## EXERCISE DETAILS:
Print the records below from the first line through the line containing "Task: Click the trash", both included, word for word.

## TASK INPUT:

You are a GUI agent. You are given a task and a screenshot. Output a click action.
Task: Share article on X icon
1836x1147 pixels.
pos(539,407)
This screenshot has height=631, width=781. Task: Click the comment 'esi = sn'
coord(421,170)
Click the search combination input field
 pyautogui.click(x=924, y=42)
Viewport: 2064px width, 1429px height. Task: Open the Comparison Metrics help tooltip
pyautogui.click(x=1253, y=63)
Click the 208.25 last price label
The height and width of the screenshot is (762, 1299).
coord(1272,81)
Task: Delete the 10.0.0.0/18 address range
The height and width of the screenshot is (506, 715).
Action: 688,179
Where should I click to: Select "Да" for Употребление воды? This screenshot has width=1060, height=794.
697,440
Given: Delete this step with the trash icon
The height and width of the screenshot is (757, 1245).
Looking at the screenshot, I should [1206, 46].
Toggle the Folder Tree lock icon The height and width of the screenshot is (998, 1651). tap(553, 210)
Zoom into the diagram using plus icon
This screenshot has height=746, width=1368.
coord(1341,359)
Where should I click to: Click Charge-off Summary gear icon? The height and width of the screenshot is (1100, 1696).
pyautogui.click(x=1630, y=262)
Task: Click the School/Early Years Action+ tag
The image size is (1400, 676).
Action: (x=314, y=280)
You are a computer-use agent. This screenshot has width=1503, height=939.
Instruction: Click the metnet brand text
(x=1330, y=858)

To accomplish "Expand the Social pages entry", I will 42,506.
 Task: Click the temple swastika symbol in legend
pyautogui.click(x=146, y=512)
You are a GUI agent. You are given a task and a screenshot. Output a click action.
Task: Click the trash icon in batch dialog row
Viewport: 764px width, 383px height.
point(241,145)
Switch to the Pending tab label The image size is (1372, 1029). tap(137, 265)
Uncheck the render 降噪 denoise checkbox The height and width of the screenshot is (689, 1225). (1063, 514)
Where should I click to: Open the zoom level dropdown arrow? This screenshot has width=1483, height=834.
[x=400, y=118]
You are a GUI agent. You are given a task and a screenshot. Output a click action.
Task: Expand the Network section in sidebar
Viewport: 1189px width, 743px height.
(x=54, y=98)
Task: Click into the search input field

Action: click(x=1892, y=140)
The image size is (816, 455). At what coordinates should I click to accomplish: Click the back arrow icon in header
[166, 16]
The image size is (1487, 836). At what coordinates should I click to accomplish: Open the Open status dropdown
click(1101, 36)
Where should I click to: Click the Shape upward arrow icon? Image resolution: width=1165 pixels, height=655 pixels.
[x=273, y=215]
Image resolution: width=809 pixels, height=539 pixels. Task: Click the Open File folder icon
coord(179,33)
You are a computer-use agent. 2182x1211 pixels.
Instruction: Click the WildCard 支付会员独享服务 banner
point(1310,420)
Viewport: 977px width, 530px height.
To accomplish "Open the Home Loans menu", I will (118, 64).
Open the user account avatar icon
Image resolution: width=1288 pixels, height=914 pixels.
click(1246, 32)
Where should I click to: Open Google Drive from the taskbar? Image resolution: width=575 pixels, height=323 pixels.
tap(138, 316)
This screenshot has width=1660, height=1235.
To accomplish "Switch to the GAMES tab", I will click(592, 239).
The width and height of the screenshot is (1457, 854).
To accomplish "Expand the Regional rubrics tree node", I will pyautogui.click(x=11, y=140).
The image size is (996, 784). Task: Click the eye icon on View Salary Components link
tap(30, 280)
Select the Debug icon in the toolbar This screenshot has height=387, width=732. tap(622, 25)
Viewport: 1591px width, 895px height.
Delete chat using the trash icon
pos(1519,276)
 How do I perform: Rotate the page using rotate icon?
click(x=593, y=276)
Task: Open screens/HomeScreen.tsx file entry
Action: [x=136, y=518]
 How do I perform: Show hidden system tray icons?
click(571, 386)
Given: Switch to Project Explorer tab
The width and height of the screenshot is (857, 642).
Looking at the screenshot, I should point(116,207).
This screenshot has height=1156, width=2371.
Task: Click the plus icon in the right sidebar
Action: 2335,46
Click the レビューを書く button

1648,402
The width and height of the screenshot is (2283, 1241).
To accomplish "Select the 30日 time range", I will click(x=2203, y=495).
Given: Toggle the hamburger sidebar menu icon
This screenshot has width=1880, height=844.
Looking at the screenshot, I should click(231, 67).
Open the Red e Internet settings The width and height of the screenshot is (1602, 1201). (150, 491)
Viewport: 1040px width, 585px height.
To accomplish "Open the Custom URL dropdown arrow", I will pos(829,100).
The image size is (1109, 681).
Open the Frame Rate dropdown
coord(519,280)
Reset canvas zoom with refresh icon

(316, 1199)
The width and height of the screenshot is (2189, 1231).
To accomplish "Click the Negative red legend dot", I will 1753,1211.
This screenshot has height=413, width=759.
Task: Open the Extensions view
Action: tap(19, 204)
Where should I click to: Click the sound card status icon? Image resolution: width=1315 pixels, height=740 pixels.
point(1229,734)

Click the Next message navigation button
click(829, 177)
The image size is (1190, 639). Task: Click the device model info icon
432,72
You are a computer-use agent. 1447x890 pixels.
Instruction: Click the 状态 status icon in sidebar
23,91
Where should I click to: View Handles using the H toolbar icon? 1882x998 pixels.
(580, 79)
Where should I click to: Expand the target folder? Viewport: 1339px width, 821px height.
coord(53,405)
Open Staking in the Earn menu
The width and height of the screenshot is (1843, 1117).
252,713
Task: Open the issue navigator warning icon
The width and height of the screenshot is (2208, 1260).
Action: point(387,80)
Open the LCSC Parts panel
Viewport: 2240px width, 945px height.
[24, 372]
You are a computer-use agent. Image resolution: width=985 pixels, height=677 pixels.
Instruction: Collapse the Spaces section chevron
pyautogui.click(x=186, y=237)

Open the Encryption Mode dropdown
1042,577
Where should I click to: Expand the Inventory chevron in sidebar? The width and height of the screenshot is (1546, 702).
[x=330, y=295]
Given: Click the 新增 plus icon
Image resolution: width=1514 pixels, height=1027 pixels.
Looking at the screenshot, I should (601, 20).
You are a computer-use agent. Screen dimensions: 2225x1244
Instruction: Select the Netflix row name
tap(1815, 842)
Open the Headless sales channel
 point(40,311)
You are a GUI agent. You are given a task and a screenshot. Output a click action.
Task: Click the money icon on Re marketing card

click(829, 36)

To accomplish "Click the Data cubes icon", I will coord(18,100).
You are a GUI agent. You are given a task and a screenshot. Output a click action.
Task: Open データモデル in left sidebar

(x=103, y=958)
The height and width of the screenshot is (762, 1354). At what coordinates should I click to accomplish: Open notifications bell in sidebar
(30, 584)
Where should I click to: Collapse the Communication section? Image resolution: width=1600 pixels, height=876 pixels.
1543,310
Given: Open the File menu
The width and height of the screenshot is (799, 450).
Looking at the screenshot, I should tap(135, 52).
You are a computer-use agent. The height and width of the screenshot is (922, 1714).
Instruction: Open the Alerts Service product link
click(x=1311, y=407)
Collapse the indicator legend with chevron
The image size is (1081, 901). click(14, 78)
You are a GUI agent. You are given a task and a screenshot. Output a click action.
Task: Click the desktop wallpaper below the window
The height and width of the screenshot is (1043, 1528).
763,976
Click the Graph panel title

## RESPONSE BOX:
You are a GUI agent. You are given a task and a screenshot. Output a click action.
Task: Share article on X icon
1836x1147 pixels.
pos(539,407)
This screenshot has height=631, width=781. Task: Click the comment 'esi = sn'
coord(421,170)
Click the search combination input field
 pyautogui.click(x=924, y=42)
Viewport: 2064px width, 1429px height. Task: Open the Comparison Metrics help tooltip
pyautogui.click(x=1253, y=63)
Click the 208.25 last price label
The height and width of the screenshot is (762, 1299).
coord(1272,81)
Task: Delete the 10.0.0.0/18 address range
The height and width of the screenshot is (506, 715).
Action: 688,179
Where should I click to: Select "Да" for Употребление воды? This screenshot has width=1060, height=794.
697,440
Given: Delete this step with the trash icon
The height and width of the screenshot is (757, 1245).
Looking at the screenshot, I should [1206, 46].
Toggle the Folder Tree lock icon The height and width of the screenshot is (998, 1651). tap(553, 210)
Zoom into the diagram using plus icon
This screenshot has height=746, width=1368.
coord(1341,359)
Where should I click to: Click Charge-off Summary gear icon? The height and width of the screenshot is (1100, 1696).
pyautogui.click(x=1630, y=262)
Task: Click the School/Early Years Action+ tag
The image size is (1400, 676).
Action: (x=314, y=280)
You are a computer-use agent. This screenshot has width=1503, height=939.
Instruction: Click the metnet brand text
(x=1330, y=858)

To accomplish "Expand the Social pages entry", I will 42,506.
 Task: Click the temple swastika symbol in legend
pyautogui.click(x=146, y=512)
You are a GUI agent. You are given a task and a screenshot. Output a click action.
Task: Click the trash icon in batch dialog row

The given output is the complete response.